Abgesehen vom enttäuschenden Ausscheiden in der zweiten Runde des DFB-Pokals bei Regionalligist FC Homburg (1:2) hatten Kleeblatt-Fans in den zurückliegenden Wochen und Monaten dementsprechend immer wieder Grund zum Feiern. Nach 20 Spieltagen mischt die Spielvereinigung mit 35 Punkten munter an der Tabellenspitze mit. Der Rückstand auf Holstein Kiel (Relegationsplatz) beträgt einen einzigen Zähler, der HSV (2.) ist zwei Punkte entfernt.
Das bewegt die Fans
Das überregionale Fan-Thema Nummer eins: die Investoren-Pläne der Deutschen Fußball Liga (DFL). Die Proteste in den Stadien des Landes spitzen sich zu, die Rufe nach Neuwahlen werden lauter. Mit anderen Worten: Der Druck auf die DFL steigt. Erst kürzlich haben sich unter anderem Union Berlins Präsident Dirk Zingler und Herthas Geschäftsführer Thomas Herrich für ein erneutes Votum ausgesprochen. Der Vorsänger der Hertha-Fans in der Ostkurve, "Kreisel", brachte im "Spiegel" Unmut und Bedenken zum Ausdruck, die die Fanszenen in Deutschland umtreiben.
Wenig überraschend steht das Streit-Thema auch in Mittelfranken auf der Tagesordnung. "Fürth hat die Proteste mitgetragen. Wir sind ein kleiner Verein, bei uns kommt viel über die Nachwuchsarbeit. Hier wird Basis-Arbeit geleistet", sagt Fürth-Experte und -Fan Max Rothenhöfer, der das Kleeblatt seit 20 Jahren verfolgt. Der geplante Investoren-Einstieg sorge im Fürther Lager "für Angst. Von einem Investoren-Einstieg werden höchstwahrscheinlich nicht die kleinen Vereine profitieren."

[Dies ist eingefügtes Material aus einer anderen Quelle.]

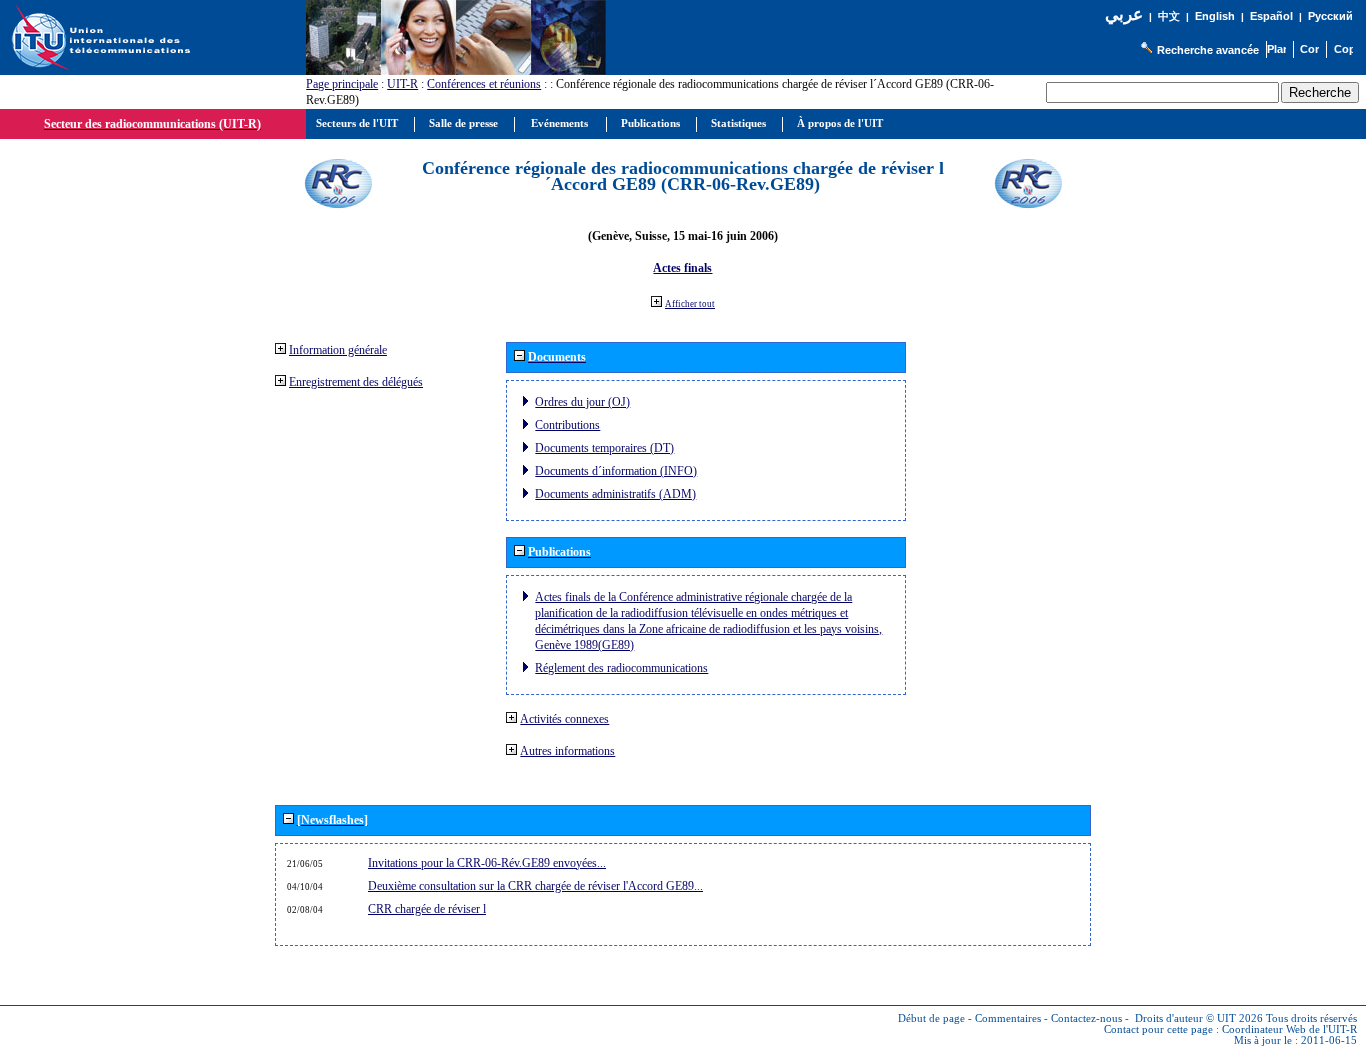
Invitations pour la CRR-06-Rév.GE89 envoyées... (487, 863)
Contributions (567, 425)
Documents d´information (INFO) (616, 471)
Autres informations (567, 751)
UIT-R (402, 84)
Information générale (338, 350)
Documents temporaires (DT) (604, 448)
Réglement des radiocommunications (621, 668)
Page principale (342, 84)
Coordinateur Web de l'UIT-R (1289, 1029)
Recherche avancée (1208, 50)
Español (1271, 16)
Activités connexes (564, 719)
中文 (1169, 16)
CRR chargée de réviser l (427, 909)
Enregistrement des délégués (356, 382)
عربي (1124, 14)
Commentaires (1008, 1018)
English (1215, 16)
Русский (1330, 16)
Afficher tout (690, 304)
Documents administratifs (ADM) (615, 494)
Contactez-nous (1086, 1018)
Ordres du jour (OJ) (582, 402)
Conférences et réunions (484, 84)
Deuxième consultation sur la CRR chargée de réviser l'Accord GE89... (535, 886)
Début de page (931, 1018)
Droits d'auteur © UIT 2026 (1199, 1018)
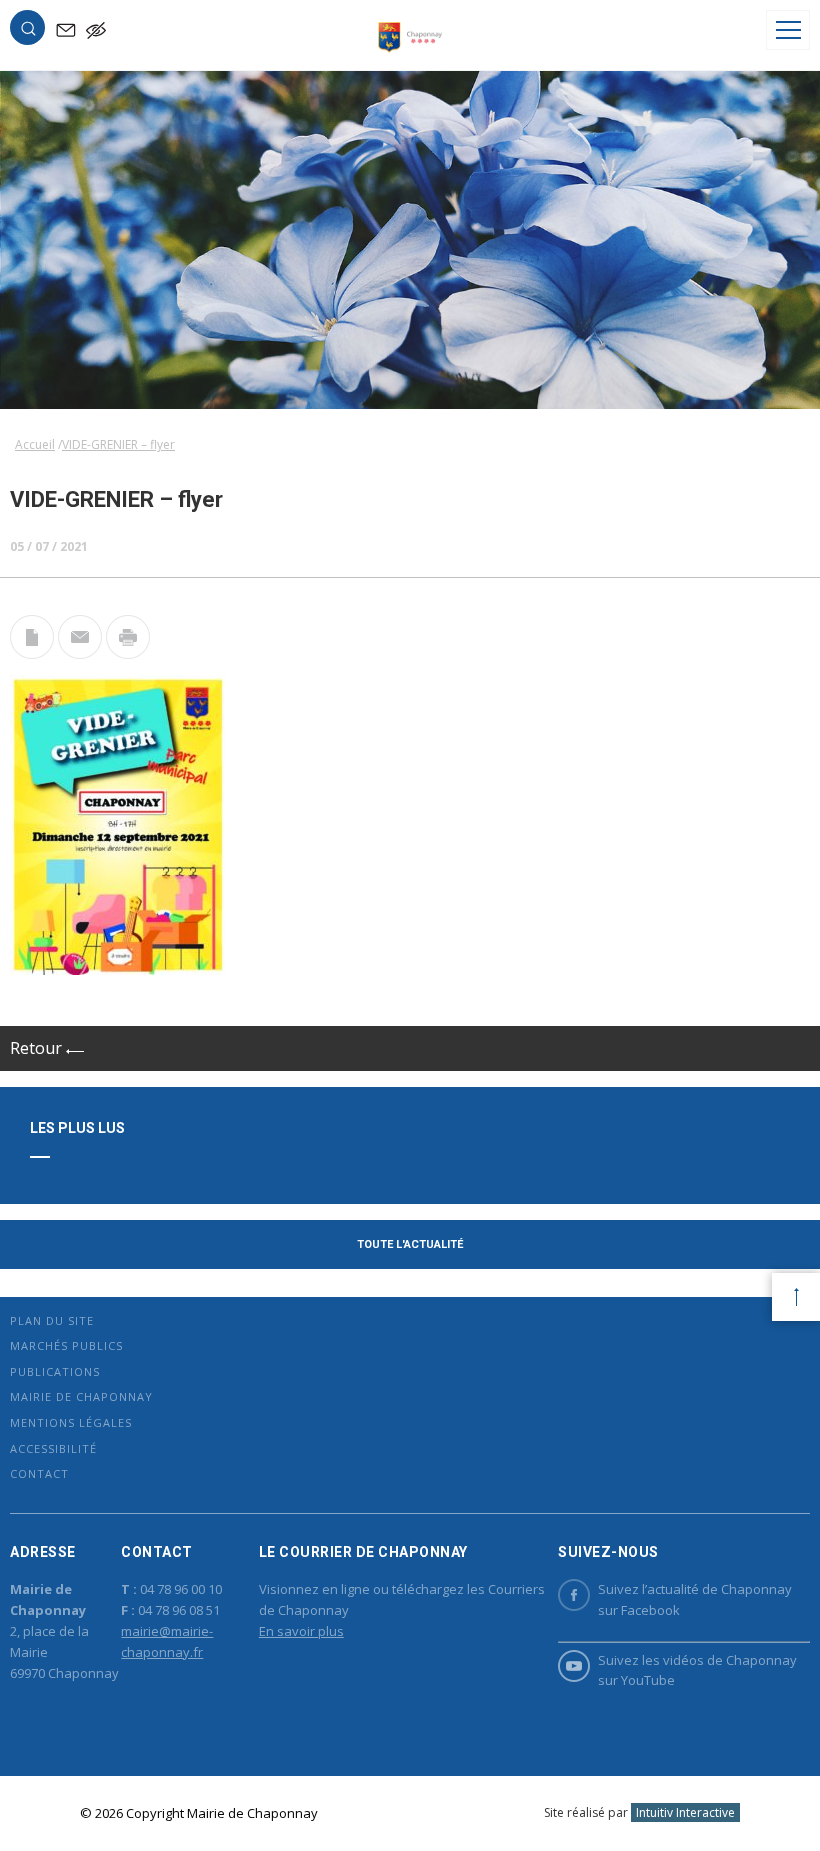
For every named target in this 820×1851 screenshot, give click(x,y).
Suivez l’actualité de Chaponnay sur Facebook (695, 1599)
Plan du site (52, 1320)
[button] (28, 32)
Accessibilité (53, 1448)
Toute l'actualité (410, 1244)
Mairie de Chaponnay (81, 1396)
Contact (39, 1473)
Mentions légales (71, 1422)
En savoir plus (301, 1631)
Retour (38, 1048)
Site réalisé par (639, 1812)
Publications (55, 1371)
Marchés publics (66, 1345)
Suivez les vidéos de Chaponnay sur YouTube (697, 1670)
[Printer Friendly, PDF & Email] (32, 653)
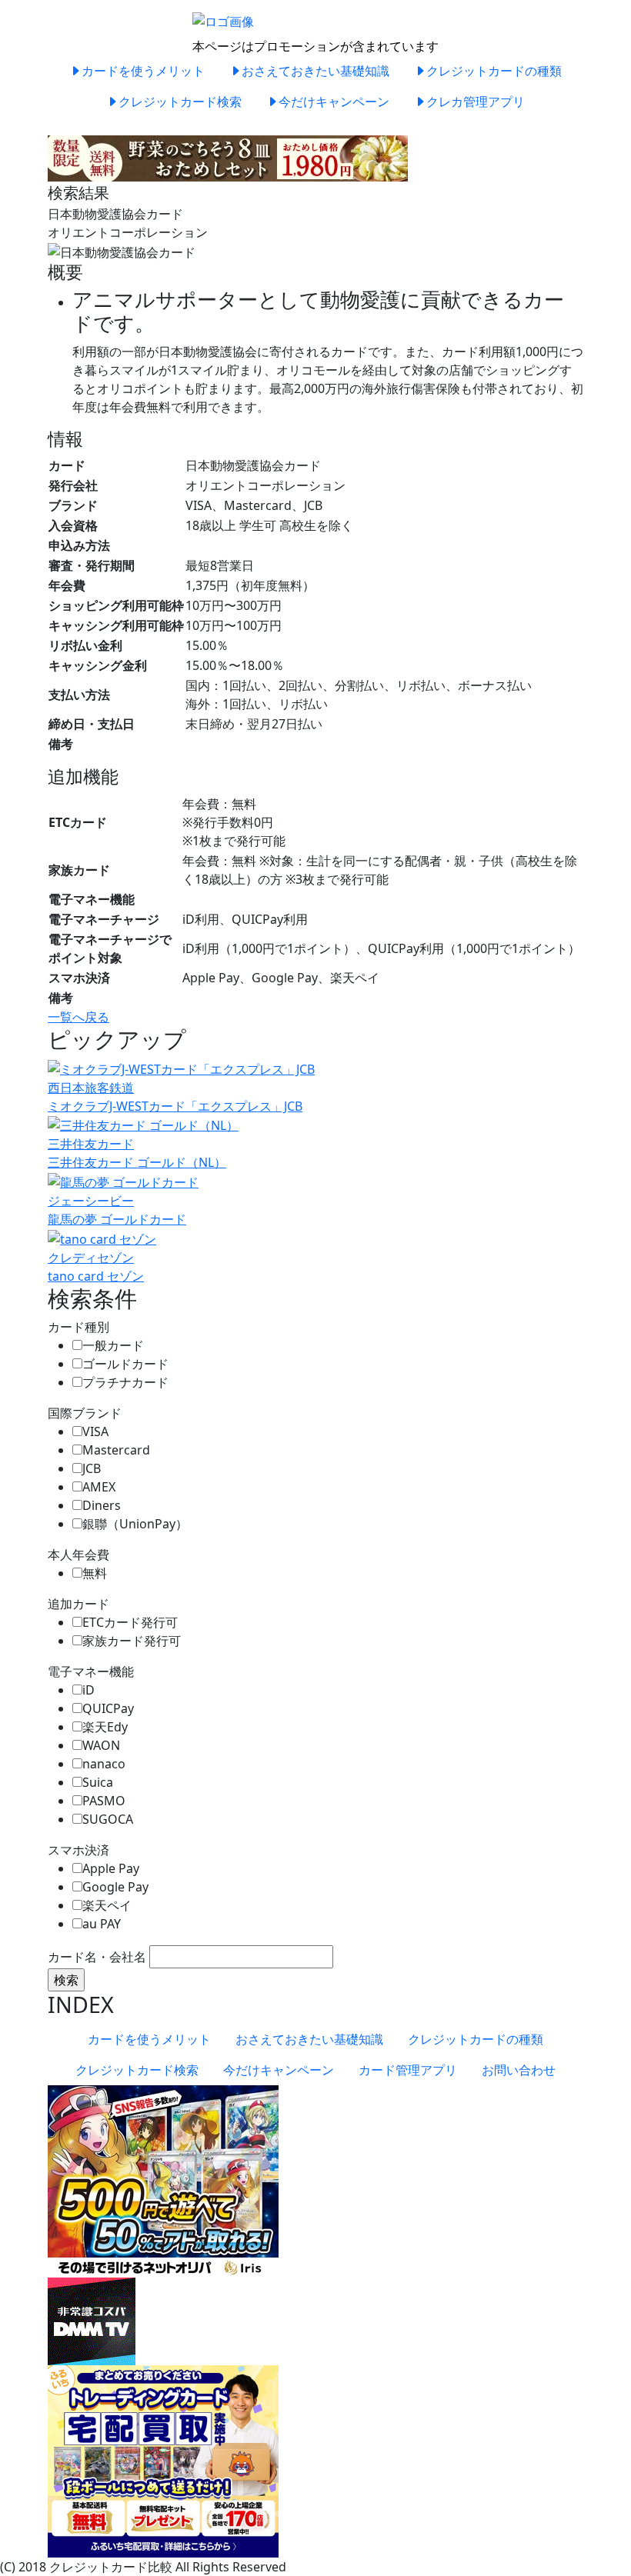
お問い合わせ (519, 2069)
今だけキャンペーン (334, 101)
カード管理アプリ (408, 2069)
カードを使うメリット (143, 70)
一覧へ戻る (78, 1016)
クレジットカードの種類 (494, 70)
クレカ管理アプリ (475, 101)
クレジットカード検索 (180, 101)
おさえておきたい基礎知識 (315, 70)
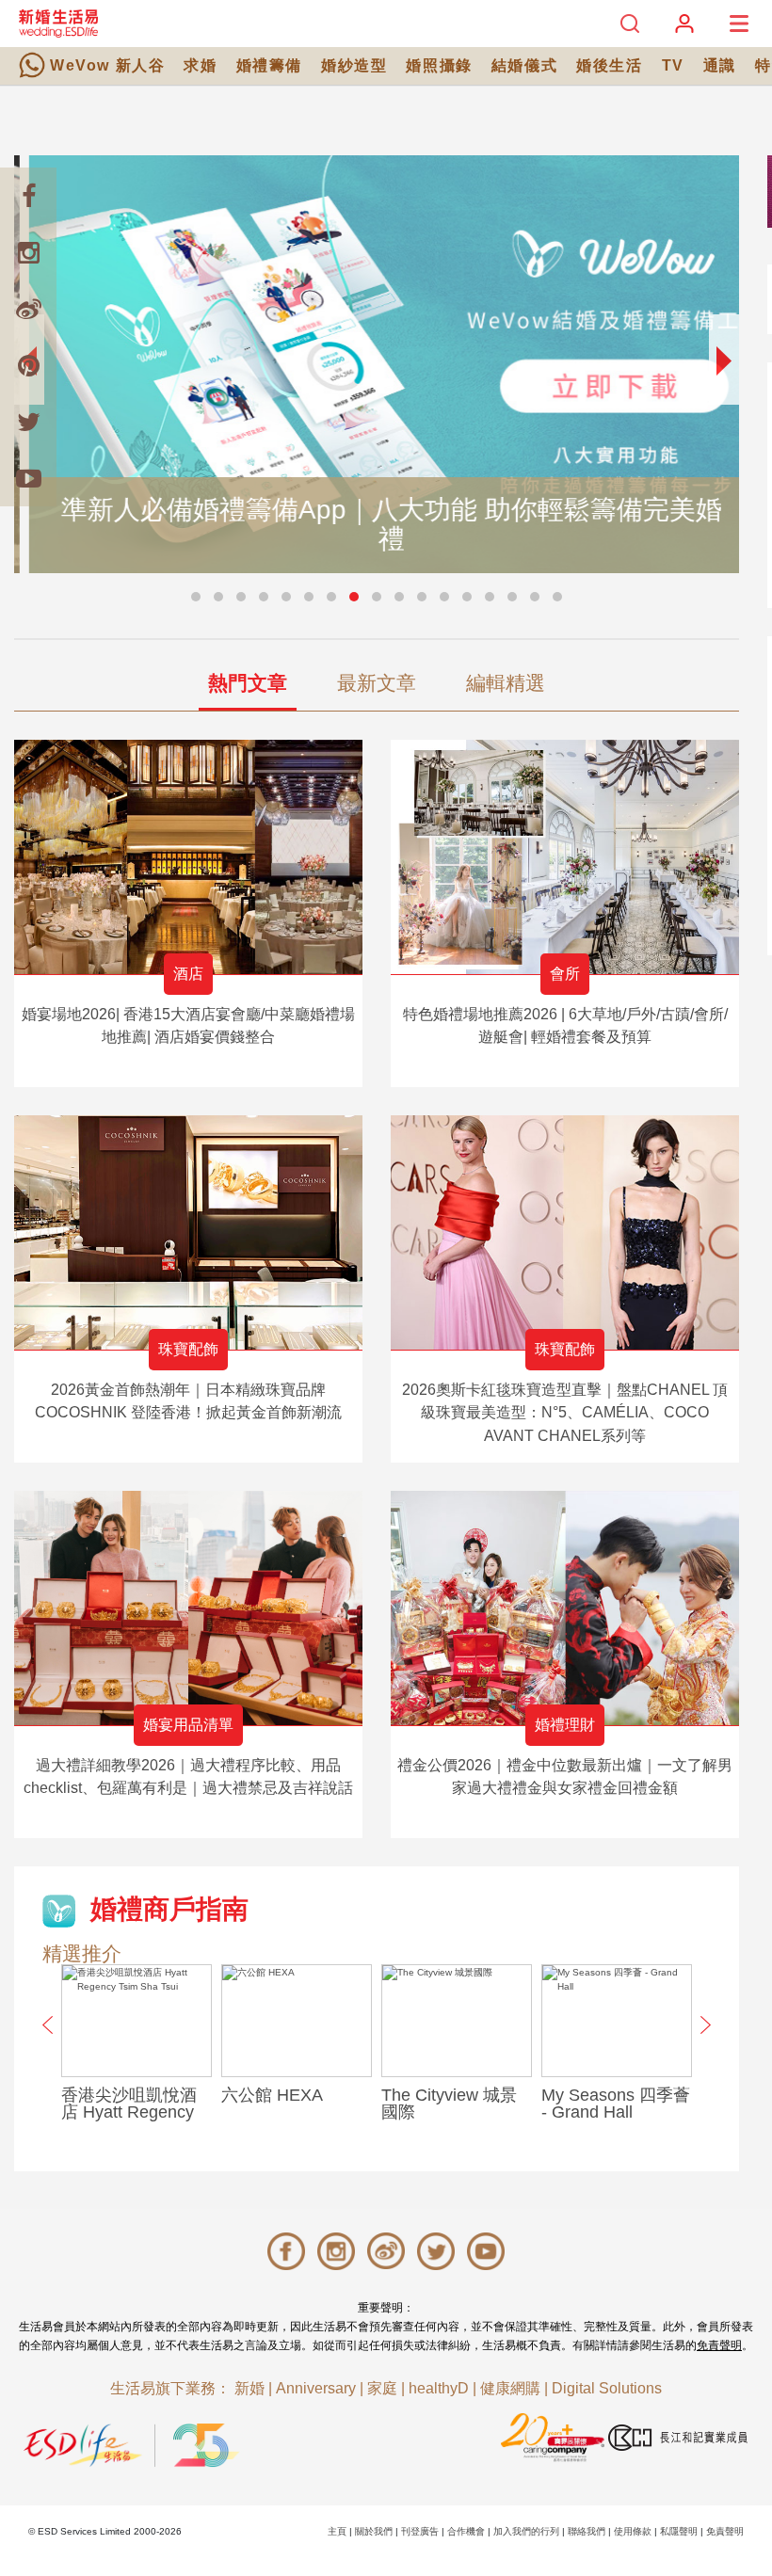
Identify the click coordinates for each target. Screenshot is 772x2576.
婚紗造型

Auf diese Spieler muss Hertha achten
Salopp formuliert: So einige. Etwas präziser: Die Fürther Stürmer sind in Form. Armindo Sieb traf zuletzt in drei Spielen hintereinander, Kapitän Branimir Hrgota sammelte in den vergangenen vier Partien vier Scorer-Punkte (zwei Tore, zwei Assists). Doch Rothenhöfer verweist vor allem auch auf Schlussmann Jonas Urbig. Der junge Keeper behielt in der Liga schon neun Mal eine weiße Weste und sei "ein ganz, ganz wichtiger" Faktor für den Fürther Aufwind. "Urbig ist einer der besten Torhüter der zweiten Liga. Er ist erst 20 Jahre alt und spielt eine unfassbare Saison", so Rothenhöfer.
Einziger Wermutstropfen: Der Torwart ist eine Leihgabe des 1. FC Köln. Und nicht zuletzt vor dem Hintergrund, dass der Effzeh mit einer Transfer-Sperre belegt wurde und im Sommer keine neuen Spieler verpflichten darf, schätzt Rothenhöfer einen Verbleib Urbigs bei der Spielvereinigung als unwahrscheinlich ein. "Ich mache mir schon Sorgen, was passiert, wenn er nach der Saison nach Köln zurückgeht."
Die Stimmen der Trainer
Pal Dardai (Hertha BSC): "Uns erwartet ein sehr disziplinierter Gegner, der sehr viel läuft, arbeitet und presst. Nach Ballgewinnen ist es gegen sie schwierig. Sie pressen mit aller Macht. Da müssen wir gute Entscheidungen treffen und gut vorbereitet sein. […] Das Ergebnis aus dem Hinspiel täuscht. Das ist ein guter Gegner mit einem guten Trainer – eine große Herausforderung für uns."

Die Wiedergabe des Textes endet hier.